Excerpts from a dataset
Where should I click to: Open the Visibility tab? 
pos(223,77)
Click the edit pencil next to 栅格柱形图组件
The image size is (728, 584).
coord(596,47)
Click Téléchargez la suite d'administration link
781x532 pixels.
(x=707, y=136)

- AIM OF THE TASK: Would you copy the data exactly as shown above?

- REPLY TO THE TASK:
Where should I click to: Open the Visibility tab? 
pos(223,77)
Click the edit pencil next to 栅格柱形图组件
The image size is (728, 584).
coord(596,47)
Click Téléchargez la suite d'administration link
781x532 pixels.
(x=707, y=136)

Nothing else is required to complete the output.